Durante tres días y medio, los habitantes de Carvahall hablaron del último
ataque, de la tragedia de la muerte del joven Elmund y de lo que podían hacer
para salir de aquella situación, triplemente maldita. El debate se reprodujo con
amarga rabia en todas las habitaciones de todas las casas. Por una mera palabra
se enfrentaban los amigos entre sí, los maridos con sus esposas, los niños con
sus padres; todo para reconciliarse momentos más tarde en su frenético intento
de encontrar una manera de sobrevivir.
Algunos decían que, como Carvahall estaba condenada de todos modos,
bien podían matar a los Ra'zac y a los soldados que quedaban para, al menos,
tomarse su venganza. Otros opinaban que, si de verdad Carvahall estaba
condenada, la única salida lógica era rendirse y confiar en la piedad del rey,
incluso si eso implicaba la tortura y la muerte para Roran y la esclavitud de
todos los demás. Y aun quedaban otros que, en vez de secundar cualquiera de
esas opiniones, se sumían en una amarga furia negra dirigida contra quien
hubiera provocado aquella calamidad. Muchos hacían todo lo posible por
esconder su pánico en las profundidades de una jarra de cerveza.

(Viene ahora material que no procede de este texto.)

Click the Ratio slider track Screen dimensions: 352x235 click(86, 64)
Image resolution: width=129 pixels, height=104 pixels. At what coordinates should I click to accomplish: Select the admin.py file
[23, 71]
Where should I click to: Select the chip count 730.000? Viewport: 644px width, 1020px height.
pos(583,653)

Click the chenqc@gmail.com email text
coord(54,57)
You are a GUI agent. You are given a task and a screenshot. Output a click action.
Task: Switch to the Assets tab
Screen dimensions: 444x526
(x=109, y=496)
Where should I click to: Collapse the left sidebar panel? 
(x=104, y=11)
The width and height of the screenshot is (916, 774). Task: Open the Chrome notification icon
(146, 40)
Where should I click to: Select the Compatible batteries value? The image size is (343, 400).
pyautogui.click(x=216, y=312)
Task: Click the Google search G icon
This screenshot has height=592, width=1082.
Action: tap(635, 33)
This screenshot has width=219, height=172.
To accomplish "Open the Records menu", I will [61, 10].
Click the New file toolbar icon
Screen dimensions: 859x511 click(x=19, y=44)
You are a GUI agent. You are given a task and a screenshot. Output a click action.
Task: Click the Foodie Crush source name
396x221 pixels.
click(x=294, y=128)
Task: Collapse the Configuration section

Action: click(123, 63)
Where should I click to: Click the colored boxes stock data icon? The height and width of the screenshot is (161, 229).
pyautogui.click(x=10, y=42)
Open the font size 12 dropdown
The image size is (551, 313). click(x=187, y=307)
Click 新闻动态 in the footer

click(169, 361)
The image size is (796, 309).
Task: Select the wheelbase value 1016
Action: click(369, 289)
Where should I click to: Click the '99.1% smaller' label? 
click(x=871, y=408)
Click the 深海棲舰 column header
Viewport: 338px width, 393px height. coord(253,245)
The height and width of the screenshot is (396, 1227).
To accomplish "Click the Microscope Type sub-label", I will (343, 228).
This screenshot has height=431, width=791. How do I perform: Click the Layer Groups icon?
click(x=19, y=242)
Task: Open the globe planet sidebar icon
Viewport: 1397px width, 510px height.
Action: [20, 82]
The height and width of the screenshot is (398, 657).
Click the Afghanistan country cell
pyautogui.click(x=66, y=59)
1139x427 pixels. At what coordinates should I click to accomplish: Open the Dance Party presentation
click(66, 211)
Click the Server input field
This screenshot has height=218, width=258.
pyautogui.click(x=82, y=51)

Al parecer, los Ra'zac se habían percatado de que, tras la muerte de once
soldados, ya no tenían suficientes fuerzas para atacar Carvahall, y se habían
retirado más allá del camino, donde se contentaban con plantar centinelas en el
valle de Palancar y esperar.
-Si queréis mi opinión -dijo Loring en una reunión-, están esperando
que lleguen las pulgosas tropas de Ceunon o de Gil'ead.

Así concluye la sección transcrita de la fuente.